Mais encore faut-il avoir accès à tous ces progrès… On sait très bien qu’au sein d’un même pays, riche et développé, il existe d’incroyables disparités d’un service hospitalier à l’autre. L’on ne peut ignorer que soigner, au moyen de longues et sophistiquées thérapies, coûte horriblement cher, et qu’il sera difficile aux gouvernements de faire face à une augmentation continue des dépenses de santé publique. Si les inégalités devant l’accès aux soins sont indéniables au sein d’un même pays, on imagine aisément ce qu’elles deviennent d’une région du monde à l’autre. Afrique, Moyen-Orient et Asie sont en première ligne face à l’offensive des MNT. Rien d’étonnant puisque l’on y assiste à un développement galopant mais très inégalitaire. Le fléau a atteint de telles proportions que l’on estime qu’en 2020 ces maladies tueront plus en Afrique que les maladies traditionnellement associées à ce continent, les maladies transmissibles comme le VIH ou le paludisme. L’aide au développement consacré à la lutte contre les MNT demeure insuffisante : « Seulement 3 % de l’aide officielle des pays membres de l’ONU au développement sont consacrés aux MNT », souligne le Dr Alwan.

Une seule solution, la prévention

La prévention est la pierre angulaire de la lutte contre cette épidémie. Des millions de décès pourraient être évités si l’on appliquait de façon plus stricte les mesures qui existent aujourd’hui. Il s’agit de politiques visant à promouvoir une action gouvernementale contre les MNT, une réglementation antitabac plus stricte, une alimentation saine et de l’exercice physique, tout en réduisant l’usage nocif de l’alcool et en améliorant l’accès aux soins de santé essentiels. Mais une amélioration de la situation passe aussi par une surveillance accrue, pour une détection plus précoce et un traitement adéquat, avec un accès sûr et bon marché aux médicaments.

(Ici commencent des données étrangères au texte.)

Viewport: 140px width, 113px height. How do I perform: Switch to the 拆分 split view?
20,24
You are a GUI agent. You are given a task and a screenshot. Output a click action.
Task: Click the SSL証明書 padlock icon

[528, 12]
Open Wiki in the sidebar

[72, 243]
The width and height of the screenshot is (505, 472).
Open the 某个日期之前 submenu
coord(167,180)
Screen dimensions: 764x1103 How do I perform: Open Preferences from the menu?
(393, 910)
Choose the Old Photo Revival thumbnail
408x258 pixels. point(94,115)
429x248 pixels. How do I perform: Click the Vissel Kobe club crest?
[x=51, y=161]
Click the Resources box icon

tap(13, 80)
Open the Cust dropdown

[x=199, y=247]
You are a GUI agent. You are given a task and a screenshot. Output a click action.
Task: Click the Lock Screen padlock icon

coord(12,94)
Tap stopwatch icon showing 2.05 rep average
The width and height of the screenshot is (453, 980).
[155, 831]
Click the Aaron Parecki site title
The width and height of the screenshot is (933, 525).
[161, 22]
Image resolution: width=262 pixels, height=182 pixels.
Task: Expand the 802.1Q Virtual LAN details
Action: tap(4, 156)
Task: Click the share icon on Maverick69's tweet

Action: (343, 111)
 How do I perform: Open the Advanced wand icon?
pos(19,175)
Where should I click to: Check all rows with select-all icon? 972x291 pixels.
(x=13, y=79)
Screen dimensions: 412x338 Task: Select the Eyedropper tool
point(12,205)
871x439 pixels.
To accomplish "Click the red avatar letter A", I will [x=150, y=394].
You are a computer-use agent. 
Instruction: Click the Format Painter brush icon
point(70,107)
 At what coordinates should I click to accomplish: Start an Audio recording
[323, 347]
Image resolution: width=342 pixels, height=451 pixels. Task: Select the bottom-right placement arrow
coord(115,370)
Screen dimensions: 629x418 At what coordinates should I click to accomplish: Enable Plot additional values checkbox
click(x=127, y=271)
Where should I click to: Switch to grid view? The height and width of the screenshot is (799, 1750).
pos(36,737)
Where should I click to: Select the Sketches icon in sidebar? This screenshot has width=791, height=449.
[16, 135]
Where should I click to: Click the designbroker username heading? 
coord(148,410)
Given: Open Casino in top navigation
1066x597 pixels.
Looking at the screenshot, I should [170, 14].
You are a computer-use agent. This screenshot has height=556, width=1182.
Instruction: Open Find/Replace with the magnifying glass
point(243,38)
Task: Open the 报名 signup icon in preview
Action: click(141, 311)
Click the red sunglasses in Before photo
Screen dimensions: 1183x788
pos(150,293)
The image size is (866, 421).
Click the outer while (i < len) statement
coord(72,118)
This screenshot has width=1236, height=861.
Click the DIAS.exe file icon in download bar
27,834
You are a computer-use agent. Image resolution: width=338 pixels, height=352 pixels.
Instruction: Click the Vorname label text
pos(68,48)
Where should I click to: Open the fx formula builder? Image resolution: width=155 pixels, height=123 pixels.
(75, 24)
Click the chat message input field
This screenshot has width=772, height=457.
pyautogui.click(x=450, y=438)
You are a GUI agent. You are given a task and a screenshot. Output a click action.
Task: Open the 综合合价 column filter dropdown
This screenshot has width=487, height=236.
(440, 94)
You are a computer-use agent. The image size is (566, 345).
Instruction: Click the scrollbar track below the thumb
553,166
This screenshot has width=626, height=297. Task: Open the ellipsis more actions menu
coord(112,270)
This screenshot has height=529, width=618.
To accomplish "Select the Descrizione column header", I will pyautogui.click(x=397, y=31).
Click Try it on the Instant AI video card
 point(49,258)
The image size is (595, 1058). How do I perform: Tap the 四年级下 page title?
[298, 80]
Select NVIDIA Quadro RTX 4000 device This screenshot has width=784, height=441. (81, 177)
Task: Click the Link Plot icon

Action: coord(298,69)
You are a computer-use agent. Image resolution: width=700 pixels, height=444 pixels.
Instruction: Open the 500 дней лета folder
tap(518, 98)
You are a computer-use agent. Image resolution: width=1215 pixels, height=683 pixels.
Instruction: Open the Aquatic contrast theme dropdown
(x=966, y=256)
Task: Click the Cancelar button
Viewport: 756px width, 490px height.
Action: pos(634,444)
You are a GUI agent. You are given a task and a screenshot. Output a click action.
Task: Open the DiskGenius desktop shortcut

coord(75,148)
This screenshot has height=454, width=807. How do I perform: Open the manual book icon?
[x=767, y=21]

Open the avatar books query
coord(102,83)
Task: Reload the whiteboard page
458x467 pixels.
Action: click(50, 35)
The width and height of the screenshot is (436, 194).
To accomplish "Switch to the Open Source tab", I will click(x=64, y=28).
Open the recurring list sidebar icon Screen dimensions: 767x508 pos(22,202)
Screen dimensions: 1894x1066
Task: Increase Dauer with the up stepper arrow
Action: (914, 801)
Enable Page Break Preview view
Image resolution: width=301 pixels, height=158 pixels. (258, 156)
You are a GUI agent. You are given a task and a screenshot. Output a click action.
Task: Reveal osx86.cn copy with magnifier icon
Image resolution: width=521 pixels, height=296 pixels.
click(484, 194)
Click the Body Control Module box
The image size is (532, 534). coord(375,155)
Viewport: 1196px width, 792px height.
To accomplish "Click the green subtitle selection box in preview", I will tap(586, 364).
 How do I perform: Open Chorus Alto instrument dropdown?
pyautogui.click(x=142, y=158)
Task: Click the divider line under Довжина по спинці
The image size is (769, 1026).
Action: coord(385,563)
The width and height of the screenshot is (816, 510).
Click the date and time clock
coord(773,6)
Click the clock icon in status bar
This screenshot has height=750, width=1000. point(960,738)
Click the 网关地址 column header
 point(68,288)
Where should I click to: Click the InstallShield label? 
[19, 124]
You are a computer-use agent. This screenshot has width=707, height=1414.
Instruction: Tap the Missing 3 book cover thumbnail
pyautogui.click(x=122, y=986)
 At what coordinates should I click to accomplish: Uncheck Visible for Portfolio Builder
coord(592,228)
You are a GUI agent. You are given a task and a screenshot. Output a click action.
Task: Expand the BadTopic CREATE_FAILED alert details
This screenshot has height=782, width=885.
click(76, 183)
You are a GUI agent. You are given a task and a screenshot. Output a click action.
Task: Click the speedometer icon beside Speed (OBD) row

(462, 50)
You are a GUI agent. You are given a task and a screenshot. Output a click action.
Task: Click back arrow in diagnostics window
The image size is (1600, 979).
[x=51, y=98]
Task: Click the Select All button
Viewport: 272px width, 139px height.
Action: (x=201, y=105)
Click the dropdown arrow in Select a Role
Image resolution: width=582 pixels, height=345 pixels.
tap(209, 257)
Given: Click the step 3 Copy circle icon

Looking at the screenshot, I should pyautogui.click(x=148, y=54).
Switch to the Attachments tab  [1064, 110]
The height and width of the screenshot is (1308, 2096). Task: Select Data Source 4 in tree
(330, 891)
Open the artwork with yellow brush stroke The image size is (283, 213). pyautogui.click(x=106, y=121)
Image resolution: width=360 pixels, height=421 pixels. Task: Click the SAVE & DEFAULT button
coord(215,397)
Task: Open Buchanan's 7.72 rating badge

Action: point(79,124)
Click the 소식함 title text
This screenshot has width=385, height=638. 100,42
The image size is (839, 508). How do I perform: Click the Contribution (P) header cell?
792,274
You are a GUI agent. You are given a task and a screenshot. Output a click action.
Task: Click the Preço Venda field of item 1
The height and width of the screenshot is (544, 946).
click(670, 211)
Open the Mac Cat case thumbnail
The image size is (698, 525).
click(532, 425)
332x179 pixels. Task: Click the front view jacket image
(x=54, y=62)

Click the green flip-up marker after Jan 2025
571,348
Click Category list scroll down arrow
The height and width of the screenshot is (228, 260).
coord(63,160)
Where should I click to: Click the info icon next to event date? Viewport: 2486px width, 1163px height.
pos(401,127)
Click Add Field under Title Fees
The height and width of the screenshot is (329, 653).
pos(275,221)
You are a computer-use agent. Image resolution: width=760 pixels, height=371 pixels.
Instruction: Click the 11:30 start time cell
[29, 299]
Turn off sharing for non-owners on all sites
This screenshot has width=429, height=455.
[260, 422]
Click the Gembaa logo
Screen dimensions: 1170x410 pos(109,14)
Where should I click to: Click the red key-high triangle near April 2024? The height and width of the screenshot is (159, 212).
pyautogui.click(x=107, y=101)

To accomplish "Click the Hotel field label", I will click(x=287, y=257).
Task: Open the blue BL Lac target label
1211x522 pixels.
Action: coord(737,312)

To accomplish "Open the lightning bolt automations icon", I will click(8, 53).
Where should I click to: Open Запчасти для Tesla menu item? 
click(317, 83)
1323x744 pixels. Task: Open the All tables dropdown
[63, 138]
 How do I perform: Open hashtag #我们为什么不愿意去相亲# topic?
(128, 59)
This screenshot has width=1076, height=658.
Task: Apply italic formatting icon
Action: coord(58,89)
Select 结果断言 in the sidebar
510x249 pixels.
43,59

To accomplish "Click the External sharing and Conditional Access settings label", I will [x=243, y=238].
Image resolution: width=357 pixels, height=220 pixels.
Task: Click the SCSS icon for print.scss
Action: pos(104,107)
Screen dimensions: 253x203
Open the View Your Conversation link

La réunion d’experts qui s’ouvre ce lundi 19 septembre à New York débouchera sur la rédaction d’une déclaration de principes à suivre pour lutter contre l’épidémie mondiale de maladies non transmissibles. Au cours de la semaine, les 193 États membres, présents à la séance plénière de l’Assemblée générale des Nations unies, se prononceront sur ce texte à la demande expresse du Secrétaire général de l’ONU, Ban Ki-Moon.

Faute de mesures, les maladies non transmissibles tueront 52 millions d’êtres humains chaque année, environ le nombre total des victimes de la deuxième guerre mondiale… sans qu’un moindre coup de canon ne soit tiré.